While the government has done its bit – as it should have – in creating an ecosystem for startups to access the public markets, while protecting retail investors at the IPO stage, what about post-listing? And not just for the times when the bears come calling, but also overall in the long run. The hype built around some of these fundamentally hollow companies has been mind-boggling. While in informed and expert circles, the interest has been around the listing bump – ironically driven by the hype – my observation in context of ordinary retail investors has been of them suffering inexorable FOMO. What that has meant is that while the smart ones have made listing gains and exited, it’s the retail investors who will now be last in that chain. Does the recent hullaballoo around a ‘celebrity’ founder’s expletive ridden audio shenanigans ring a bell?

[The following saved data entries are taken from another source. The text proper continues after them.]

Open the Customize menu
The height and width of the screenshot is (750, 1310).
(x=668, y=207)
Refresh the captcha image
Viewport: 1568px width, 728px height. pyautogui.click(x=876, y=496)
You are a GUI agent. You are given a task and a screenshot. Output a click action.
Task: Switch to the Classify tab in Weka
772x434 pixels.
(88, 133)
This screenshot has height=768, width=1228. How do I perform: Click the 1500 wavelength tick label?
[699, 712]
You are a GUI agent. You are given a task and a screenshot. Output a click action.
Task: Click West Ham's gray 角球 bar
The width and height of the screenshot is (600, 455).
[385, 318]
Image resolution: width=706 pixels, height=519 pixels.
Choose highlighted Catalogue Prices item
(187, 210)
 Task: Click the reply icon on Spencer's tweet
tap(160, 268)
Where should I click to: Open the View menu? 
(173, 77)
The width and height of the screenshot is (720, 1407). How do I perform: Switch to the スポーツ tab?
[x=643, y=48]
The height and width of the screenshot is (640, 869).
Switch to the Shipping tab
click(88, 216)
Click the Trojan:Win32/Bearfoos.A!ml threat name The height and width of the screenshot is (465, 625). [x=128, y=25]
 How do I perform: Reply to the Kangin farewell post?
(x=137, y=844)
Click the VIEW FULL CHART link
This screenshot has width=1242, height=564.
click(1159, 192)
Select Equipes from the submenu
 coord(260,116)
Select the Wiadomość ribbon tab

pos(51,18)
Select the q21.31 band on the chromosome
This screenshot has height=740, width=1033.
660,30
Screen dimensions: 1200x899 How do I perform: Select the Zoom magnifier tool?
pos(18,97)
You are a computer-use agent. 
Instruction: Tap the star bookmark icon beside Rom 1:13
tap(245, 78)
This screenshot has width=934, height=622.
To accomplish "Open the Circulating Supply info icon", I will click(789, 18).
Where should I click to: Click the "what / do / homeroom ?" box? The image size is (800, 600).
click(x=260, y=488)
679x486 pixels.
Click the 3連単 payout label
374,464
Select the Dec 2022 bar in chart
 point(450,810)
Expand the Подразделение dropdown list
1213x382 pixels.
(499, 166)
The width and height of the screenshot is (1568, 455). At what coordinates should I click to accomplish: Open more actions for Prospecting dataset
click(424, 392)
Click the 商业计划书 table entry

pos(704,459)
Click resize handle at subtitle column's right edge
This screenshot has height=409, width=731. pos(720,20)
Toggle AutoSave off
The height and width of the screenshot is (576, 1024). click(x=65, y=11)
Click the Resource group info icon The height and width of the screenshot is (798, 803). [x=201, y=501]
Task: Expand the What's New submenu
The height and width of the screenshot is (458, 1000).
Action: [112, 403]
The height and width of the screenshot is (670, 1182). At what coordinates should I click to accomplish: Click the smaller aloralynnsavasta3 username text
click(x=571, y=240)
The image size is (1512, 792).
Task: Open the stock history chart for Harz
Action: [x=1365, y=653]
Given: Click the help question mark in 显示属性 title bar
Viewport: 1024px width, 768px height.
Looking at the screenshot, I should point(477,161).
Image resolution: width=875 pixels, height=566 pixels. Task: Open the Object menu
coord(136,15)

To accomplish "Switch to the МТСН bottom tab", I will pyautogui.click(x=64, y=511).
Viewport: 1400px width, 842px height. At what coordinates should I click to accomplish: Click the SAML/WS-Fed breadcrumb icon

While the governance, ethics and founder capabilities are a topic that are in need deep discussion as well, let’s leave that for another piece. The key point in this context is the scramble to scrape massive capital together to ensure substantive allocation, and then exit for listing gains amongst those with access to capital. And who do they exit to? The answer lies above. 

In the last few months, but most pronounced this week, we have seen celebrated listed startups crash to dramatic lows – and remain on a downward trajectory. While we have seen the founders, and their PR machinery, immediately jump into action, the question of fundamentals has not once been addressed. Not in one of these cases do we see an acknowledgement that the valuations were overstated. Not one of them has been able to lay out for the ordinary investor an uncomplicated path to profitability for their publicly listed companies.

There are millions of hardworking businesspeople in this country who have painstakingly created profitable businesses. Thousands of them have built products and services that are innovative and transformational. There is an untold number waiting in the wings but lacking capital with ideas and businesses that can be world beating. And there are listed companies for all to see that meticulously work quarter on quarter to scale revenue and profits and deliver dividends for their investors. There is no excuse for these companies to be eroding investor wealth even as their founders and investors swagger away with their coffers brimming. Making money is no longer the evil that it was portrayed to be, and I remain a great proponent of wealth creation, but that is no excuse for offloading dead assets to the general public, and causing them losses which many might not be able to recoup from.  

The question that needs be asked here is how to structurally address the problem of fundamentally flawed businesses listing on the back of funding and hype. In today’s magnificent world of whataboutery, there will be vested interests who will try to obfuscate the real issue by ranting that people who do not understand the startup funding ecosystem are trying to kill the market. However, far from it, not only do a lot of us understand how this ecosystem works but are also fairly well clued into the financial and business world as a whole. And more importantly, the discussion is not about preventing startups from accessing the market, but rather on how businesses with zero fundamentals and no path to profitability are prevented from using high decibel marketing and PR to obfuscate the truth.

My suggestion is that there be a structured framework brought into place by SEBI whereby as part of their IPO process, loss-making companies are required to demonstrate a path to profitability. Such a framework must include a nuanced process by which companies that fail to become profitable in a reasonable timeframe are either asked to compulsorily buyback equity from investors or are otherwise penalized in a manner that has a substantive impact. It is necessary to reiterate that this needs to be nuanced because various factors are at play, but it must be fair to investors, and must ensure that key management personnel face the music in addition to the company.